Stop at telephone offers targeted to users to attract them to change operator. At the end of October, the government, following the indications of the Antitrust, proposed a amendment to the Draft Law on Competition, to put an end to the practice of differentiated offers based on the operator from which potential customers come, a practice known as “operator attacks”.
What are operator attack offers?
Le “operator attack” offers are commercial strategies which aim to "steal" customers from a competing telephone operator. The goal is to attract with offers aimed at savings the customer of another operator. Thus, limited "ad hoc" offers are formulated aimed at specific groups of customers active with one or more competing operators.
To take advantage of these offers, the user must request telephone number portability. Number portability is a fundamental requirement to activate these targeted offers.
Stop changing operator to get promotions
The proposed amendment seeks to establish a brake on the continuous change of operator to take advantage of advantageous offers. In fact, users often find themselves forced to change operator to benefit from favorable promotions in the mobile telephony sector, reserved exclusively to those coming from another operator.
The objectives of the amendment
The intervention is designed for two reasons. First, the goal is ensure uniform prices for all customers, regardless of the operator they come from. Secondly, we try to protect small operators who, often targeted by aggressive offers, risk their survival in the competitive environment of the sector.
The proposed amendment seeks to establish a “non-discrimination obligation based on the supplier of origin". While on the one hand the Consumers' Association Udicon expressed support for the government's decision, seen as a step towards free competition in the sector, the unions in the telecommunications sector expressed their disappointment in this regard.
Unions protest: "risk of leveling offers downwards"
The decision to put an end to the "operator attack", however, does not please the telecommunications unions who have said they are against the solution. The amendment to the Competition Bill is criticized by the SLC-CGIL, Fistel-CISL and UILCOM-UIL unions. because it would prevent targeted recovery actions in certain areas of the market. According to them, this measure will not prevent the practice of dumping (commercial practice in which a company sells a product at a price lower than the price charged in the national market) and could lead to a general leveling downwards of offers in the sector with possible negative consequences on jobs, infrastructure investments and virtual operators that depend on these infrastructures.
“With the amendment that prohibits differentiated offers to telephone service customers, a dogma, incomprehensible and yet untouchable until today, is finally called into question, but it does not resolve the problem of reckless dumping that is killing the telecommunications market. By preventing recovery actions targeted on specific market segments, there is a real risk of level everything even further down. To avoid potentially distorting practices of large operators equipped with technological infrastructures, the foundations are laid to inflict a mortal blow on the sector, with clear repercussions on employment and infrastructure investments" we read in the joint note from the unions.
The unions suggest theadoption of a minimum tariff, uniform for all operators, which covers both personnel costs and those relating to industrial investments.
The opinion of the Antitrust
The choice to propose this amendment derives from concerns raised in June fromAntitrust when the authority had clearly requested intervention from the government and parliament on the issue.

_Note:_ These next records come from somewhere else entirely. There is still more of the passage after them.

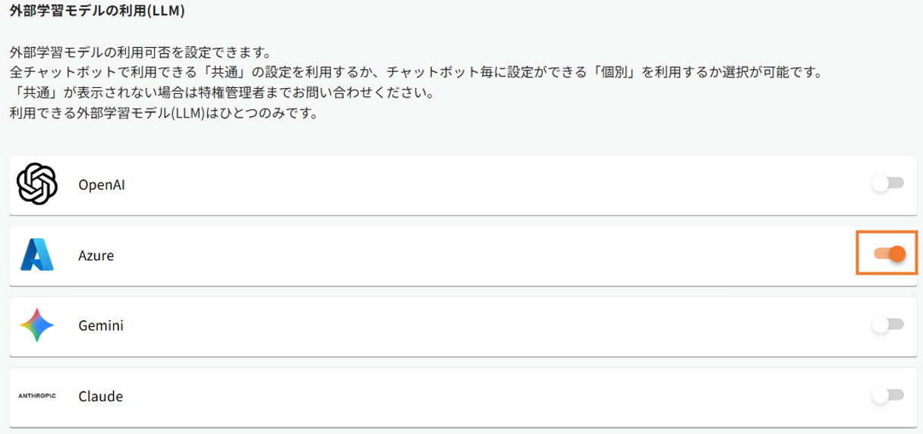The image size is (923, 434).
Task: Click the OpenAI logo icon
Action: (x=37, y=184)
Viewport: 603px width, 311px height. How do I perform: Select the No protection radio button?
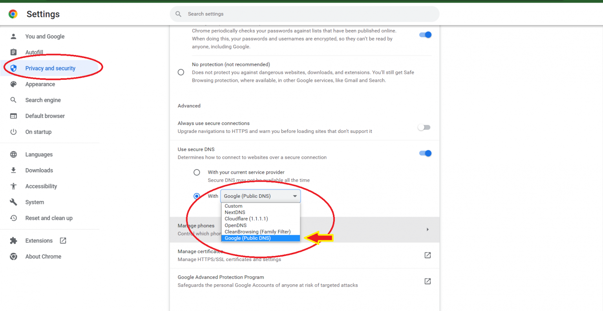181,72
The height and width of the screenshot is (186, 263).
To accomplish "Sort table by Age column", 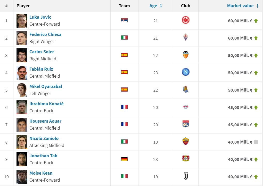I will pos(153,6).
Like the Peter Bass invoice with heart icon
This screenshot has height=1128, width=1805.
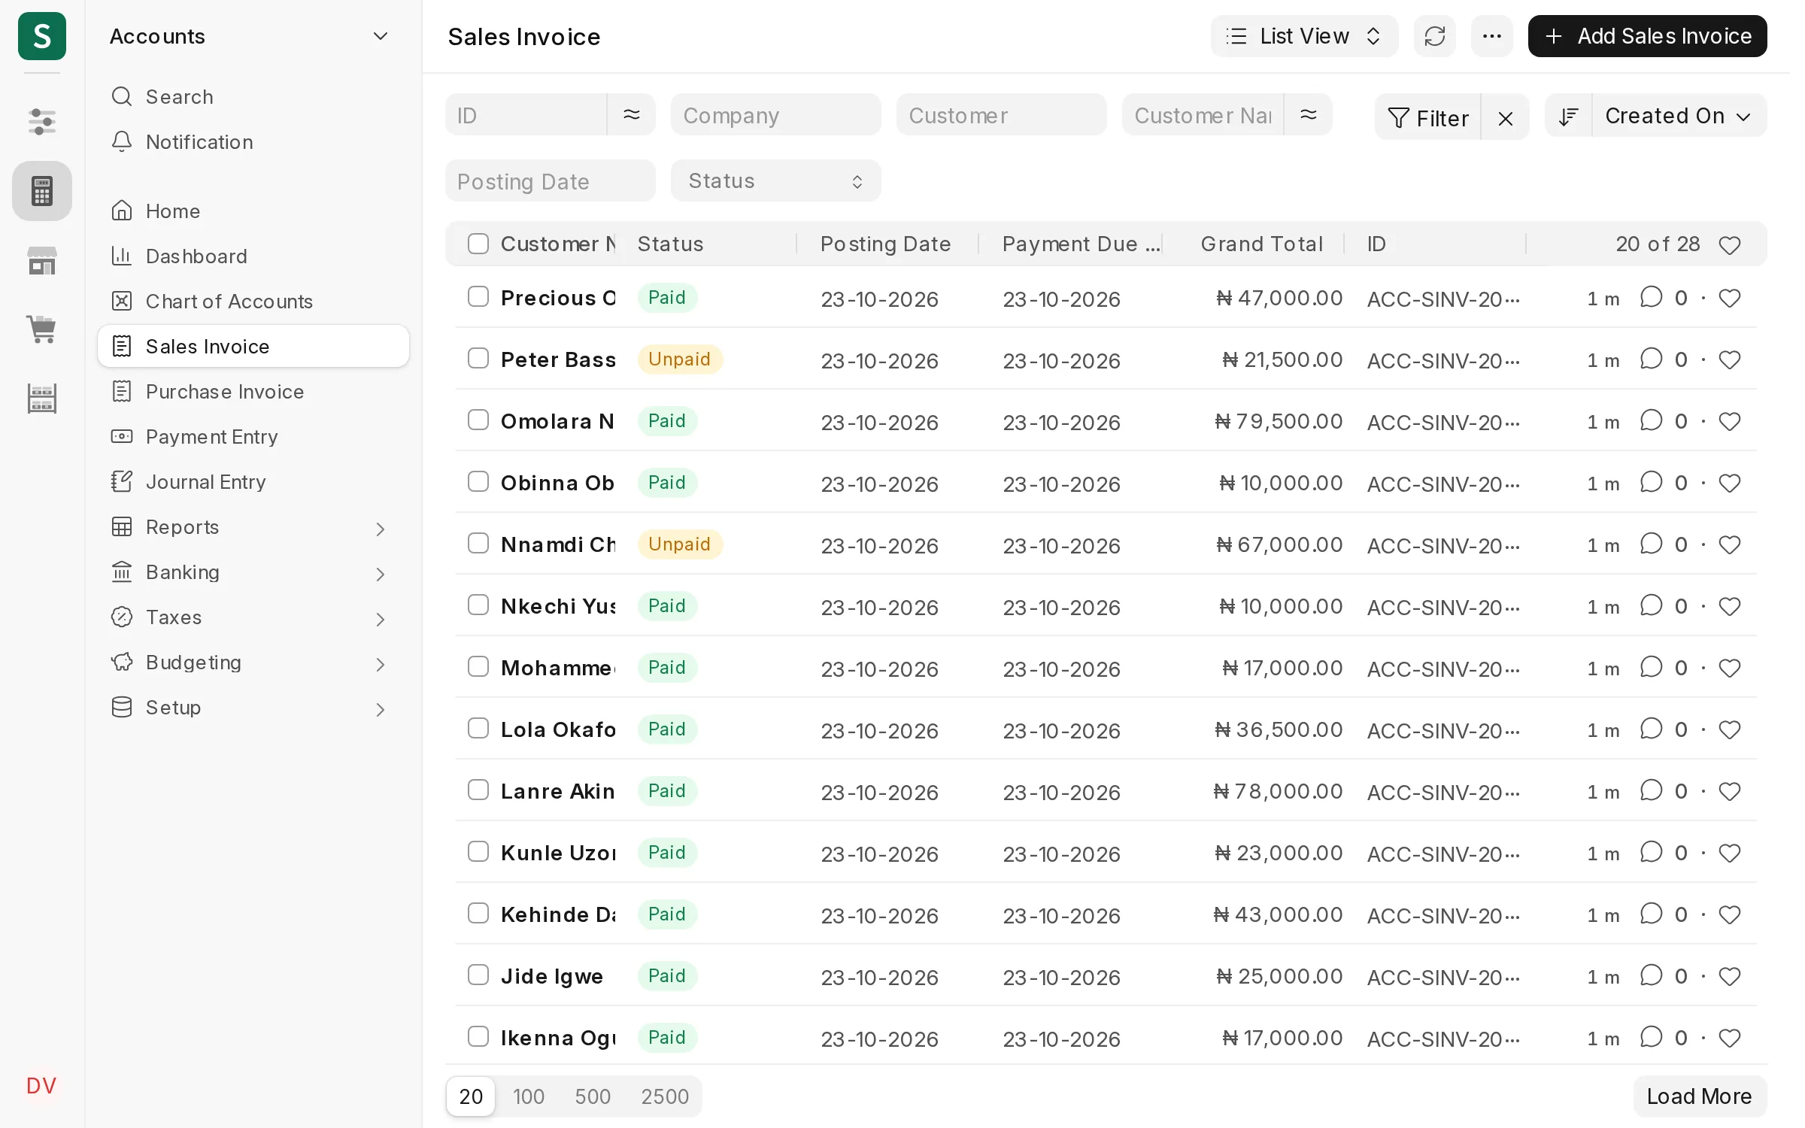tap(1730, 360)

For the Competition Authority, the practices of targeted offers could have a extremely negative impact on the development of competition in mobile telephony, "contributing to blocking the development of new entrant operators and at most causing the exit of some of them from the market, eliminating the competitive stimulus towards traditional operators which has so far brought numerous benefits to end consumers".
In addition to the competition issue, the Antitrust has raised consumer protection concerns, highlighting that these offers were subject to sanctions for lack of transparency and clarity regarding all cost items included in the final purchase price.
Currently, the amendment proposed by the Government has been approved only in the Senate Committee. Before it becomes effective law, it must receive approval from both the Senate and the House. Meanwhile, the text of the amendment may be subject to change, especially following the intervention of the unions.